Re: [PATCH v11 7/9] cpuset: Expose cpus.effective and mems.effective on cgroup v2 root

From: Waiman Long
Date: Wed Jul 18 2018 - 11:21:25 EST


On 07/10/2018 11:23 AM, Waiman Long wrote:
> On 07/06/2018 04:32 PM, Waiman Long wrote:
>> On 07/03/2018 11:58 AM, Tejun Heo wrote:
>>> Hello, Waiman.
>>>
>>> On Tue, Jul 03, 2018 at 08:41:31AM +0800, Waiman Long wrote:
>>>>> So, effective changing when enabling partition on a child feels wrong
>>>>> to me. It's supposed to contain what's actually allowed to the cgroup
>>>>> from its parent and that shouldn't change regardless of how those
>>>>> resources are used. It's still given to the cgroup from its parent.
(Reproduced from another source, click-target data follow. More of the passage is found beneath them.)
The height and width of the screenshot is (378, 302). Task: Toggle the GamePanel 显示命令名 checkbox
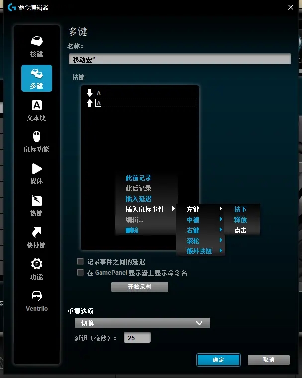click(x=80, y=272)
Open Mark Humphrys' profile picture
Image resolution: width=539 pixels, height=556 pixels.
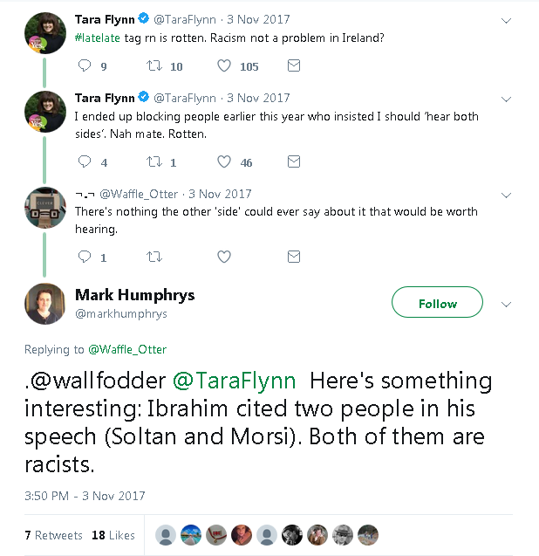click(x=44, y=305)
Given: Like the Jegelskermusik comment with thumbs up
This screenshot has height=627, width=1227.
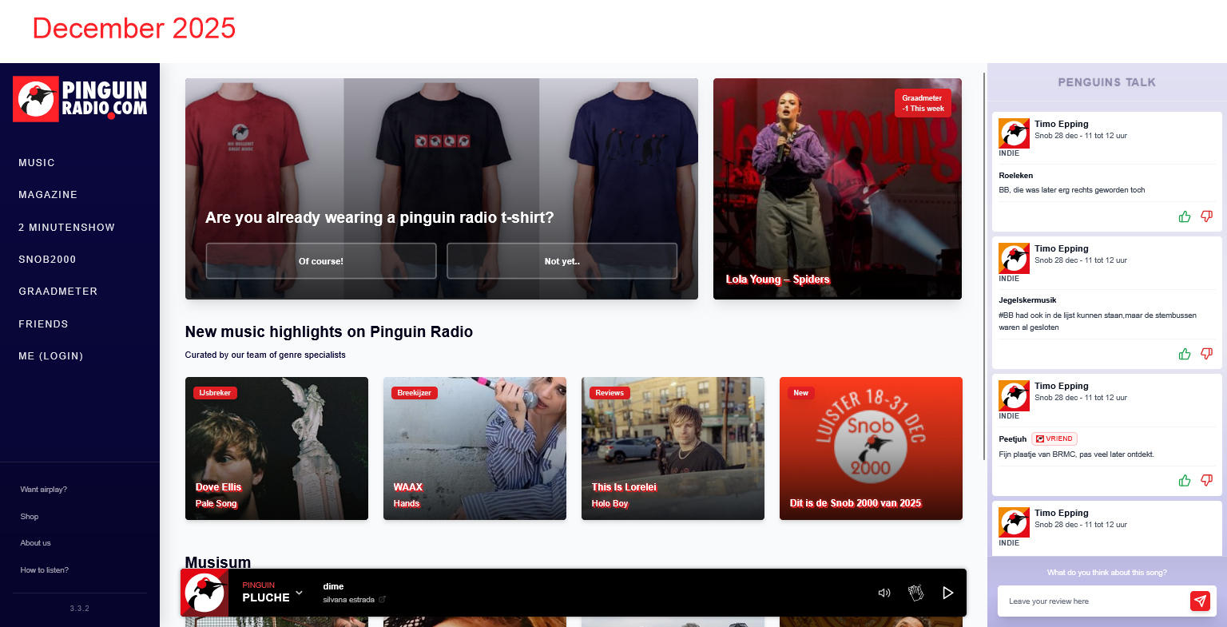Looking at the screenshot, I should tap(1185, 354).
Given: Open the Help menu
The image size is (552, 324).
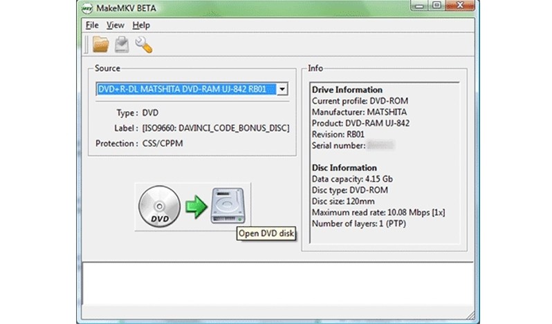Looking at the screenshot, I should click(x=141, y=26).
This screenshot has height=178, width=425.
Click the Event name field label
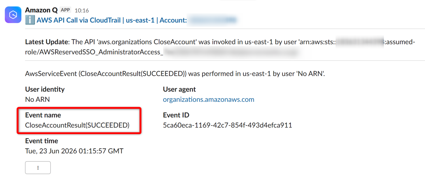click(43, 115)
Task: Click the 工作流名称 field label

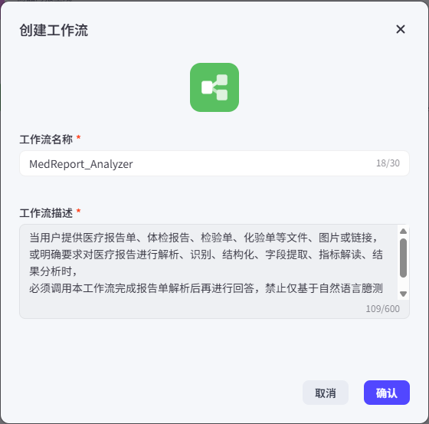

>>>> Another way to work around this issue is to expose the reserved_cpus in
>>>> the parent for holding CPUs that can taken by a chid partition. That
>>>> will require adding one more cpuset file for those cgroups that are
>>>> partition roots.
>>> Yeah, that should work.
>>>
>> Thinking about it a bit more, that approach will make creating a
>> partition a multi-step process:
>>
>> 1) Reserve the CPUs in reserved_cpus.
>> 2) enable sched.partition
>> 3) Write the CPUs list into cpus.
>>
>> There are also more exception cases that need to be handled. The current
>> approach, on the other hands, is much simpler and easier to understand
>> and use.
>>
>>>> I don't mind restricting that to the first level children for now. That
>>>> does restrict where we can put the container root if we want a separate
>>>> partition for a container. Let's hear if others have any objection about
>>>> that.
>>> As currently implemented, partioning locks away the cpus which should
>>> be a system level decision, not container level, so it makes sense to
>>> me that it is only available to system root.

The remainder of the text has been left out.